*Problem set*
1. Duplicate the part of the pelvic floor pain account that begins at the words "With PT, meds, strength" and stops after "Obstetrics and Gynecologists.".
2. Answer these questions from the pelvic floor pain account:
(a) In what year did the severe pelvic floor injury happen?
(b) What medication was used to treat the endometriosis?
(c) On what date did the familiar pain return?

*Text*
--- START ---
Of course that wasn’t true: even in unbelievable pain, I still acted in high school plays, studied for college exams, and stayed late at work putting the final edits on the magazine due at the printer. Now I’m a stay at home mom to two under age 3.5, which is like being the president of my own little country, replete with mini-dictators and tantrums of filibuster proportion!

In 2008, years before I was elected President Mommy, I had a severe injury to my pelvic floor that caused life-halting pain and took a lot of will and determination to figure out and fix. That pain was misdiagnosed a dozen times, including being treated with Lupron (premature menopause is awful!) for endometriosis (which I do have). I finally got the proper diagnosis on the phone during a consult with a specialist I found online via a research paper she wrote. I’ll never forget that OB’s words, “Get off Lupron. Your endometriosis is a red herring for pelvic floor dysfunction. Here’s what we can do to fix it: pelvic floor physical therapy and the correct medicines to help break the pain cycle.”

With PT, meds, strength training and yoga (before I birthed two big babies, I had killer abs and could do a yoga headstand!), I got well and lived pain-free, until I woke up on January 4, 2016 with a familiar pain.Headstand4

For the first few weeks of this year, I lived in denial, hoping the pain would go away, that it was just a fluke. It didn’t, and then it got worse. My old pain was back. I once again turned to the long distance OB who originally diagnosed my pelvic floor dysfunction, and who now has an impressive job at the American College of Obstetrics and Gynecologists.
--- END ---
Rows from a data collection
--- START ---
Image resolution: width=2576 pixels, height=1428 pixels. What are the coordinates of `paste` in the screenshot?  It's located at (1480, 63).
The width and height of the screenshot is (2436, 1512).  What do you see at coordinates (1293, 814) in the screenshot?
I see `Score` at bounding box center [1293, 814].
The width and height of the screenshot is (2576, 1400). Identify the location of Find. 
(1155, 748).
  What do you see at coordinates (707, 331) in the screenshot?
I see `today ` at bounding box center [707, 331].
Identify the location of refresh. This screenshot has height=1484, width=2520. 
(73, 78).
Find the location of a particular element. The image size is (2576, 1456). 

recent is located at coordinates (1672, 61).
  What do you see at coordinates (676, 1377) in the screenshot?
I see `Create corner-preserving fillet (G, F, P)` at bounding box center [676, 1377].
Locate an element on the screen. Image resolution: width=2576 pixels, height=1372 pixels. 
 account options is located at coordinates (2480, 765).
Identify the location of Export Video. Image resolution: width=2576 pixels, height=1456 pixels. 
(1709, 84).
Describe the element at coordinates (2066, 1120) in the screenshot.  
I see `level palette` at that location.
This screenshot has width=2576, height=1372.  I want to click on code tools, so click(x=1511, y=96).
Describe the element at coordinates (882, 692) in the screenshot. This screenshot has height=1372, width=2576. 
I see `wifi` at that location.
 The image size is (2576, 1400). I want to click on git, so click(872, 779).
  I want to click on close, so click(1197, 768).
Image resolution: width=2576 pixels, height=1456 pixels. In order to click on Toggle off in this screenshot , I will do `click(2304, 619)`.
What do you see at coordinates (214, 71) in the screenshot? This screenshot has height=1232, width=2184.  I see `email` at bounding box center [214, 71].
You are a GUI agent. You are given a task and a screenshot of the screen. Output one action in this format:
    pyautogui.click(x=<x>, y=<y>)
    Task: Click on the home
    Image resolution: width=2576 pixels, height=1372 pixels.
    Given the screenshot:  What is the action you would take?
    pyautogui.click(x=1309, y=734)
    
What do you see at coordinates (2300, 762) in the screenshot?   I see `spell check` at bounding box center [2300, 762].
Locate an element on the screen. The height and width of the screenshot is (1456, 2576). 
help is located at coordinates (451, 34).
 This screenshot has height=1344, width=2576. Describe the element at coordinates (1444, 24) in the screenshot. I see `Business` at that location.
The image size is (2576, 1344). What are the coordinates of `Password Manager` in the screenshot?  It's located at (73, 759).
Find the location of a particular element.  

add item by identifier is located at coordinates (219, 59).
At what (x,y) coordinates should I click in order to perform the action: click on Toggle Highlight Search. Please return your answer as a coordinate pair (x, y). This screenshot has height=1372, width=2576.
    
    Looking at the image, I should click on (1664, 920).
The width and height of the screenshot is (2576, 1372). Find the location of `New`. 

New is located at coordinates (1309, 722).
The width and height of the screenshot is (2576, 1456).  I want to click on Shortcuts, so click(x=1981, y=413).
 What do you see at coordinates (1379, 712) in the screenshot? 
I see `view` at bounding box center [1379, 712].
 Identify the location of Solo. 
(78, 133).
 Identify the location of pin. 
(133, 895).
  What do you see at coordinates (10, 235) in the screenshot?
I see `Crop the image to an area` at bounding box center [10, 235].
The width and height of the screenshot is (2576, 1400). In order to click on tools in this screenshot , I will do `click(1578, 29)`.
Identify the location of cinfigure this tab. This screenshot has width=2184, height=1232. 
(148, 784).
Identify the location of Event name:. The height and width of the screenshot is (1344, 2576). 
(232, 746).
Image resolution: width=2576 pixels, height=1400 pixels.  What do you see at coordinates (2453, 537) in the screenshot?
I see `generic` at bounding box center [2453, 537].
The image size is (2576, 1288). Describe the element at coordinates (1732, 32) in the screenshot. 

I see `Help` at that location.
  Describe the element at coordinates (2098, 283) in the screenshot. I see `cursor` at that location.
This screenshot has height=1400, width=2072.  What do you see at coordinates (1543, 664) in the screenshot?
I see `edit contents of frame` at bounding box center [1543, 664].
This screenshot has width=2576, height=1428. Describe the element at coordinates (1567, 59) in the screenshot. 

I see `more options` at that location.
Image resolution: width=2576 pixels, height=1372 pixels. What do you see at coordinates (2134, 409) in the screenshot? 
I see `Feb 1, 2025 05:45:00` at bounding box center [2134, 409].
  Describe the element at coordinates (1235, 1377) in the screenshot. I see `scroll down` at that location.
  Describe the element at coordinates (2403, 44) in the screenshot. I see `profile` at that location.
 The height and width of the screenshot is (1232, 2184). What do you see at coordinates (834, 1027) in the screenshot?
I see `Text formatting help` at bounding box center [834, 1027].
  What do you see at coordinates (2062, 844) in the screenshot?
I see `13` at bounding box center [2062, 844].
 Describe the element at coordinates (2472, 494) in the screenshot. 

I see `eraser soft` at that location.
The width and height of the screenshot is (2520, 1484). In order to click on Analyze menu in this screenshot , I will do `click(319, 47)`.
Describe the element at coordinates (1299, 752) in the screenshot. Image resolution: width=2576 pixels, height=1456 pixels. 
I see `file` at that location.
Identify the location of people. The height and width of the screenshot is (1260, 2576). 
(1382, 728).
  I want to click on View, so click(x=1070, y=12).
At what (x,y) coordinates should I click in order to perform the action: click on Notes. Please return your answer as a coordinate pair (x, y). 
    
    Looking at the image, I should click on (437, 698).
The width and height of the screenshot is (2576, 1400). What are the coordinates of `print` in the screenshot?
--- END ---
*Solutions per task*
1.
With PT, meds, strength training and yoga (before I birthed two big babies, I had killer abs and could do a yoga headstand!), I got well and lived pain-free, until I woke up on January 4, 2016 with a familiar pain.Headstand4

For the first few weeks of this year, I lived in denial, hoping the pain would go away, that it was just a fluke. It didn’t, and then it got worse. My old pain was back. I once again turned to the long distance OB who originally diagnosed my pelvic floor dysfunction, and who now has an impressive job at the American College of Obstetrics and Gynecologists.

2.
(a) 2008
(b) Lupron
(c) January 4, 2016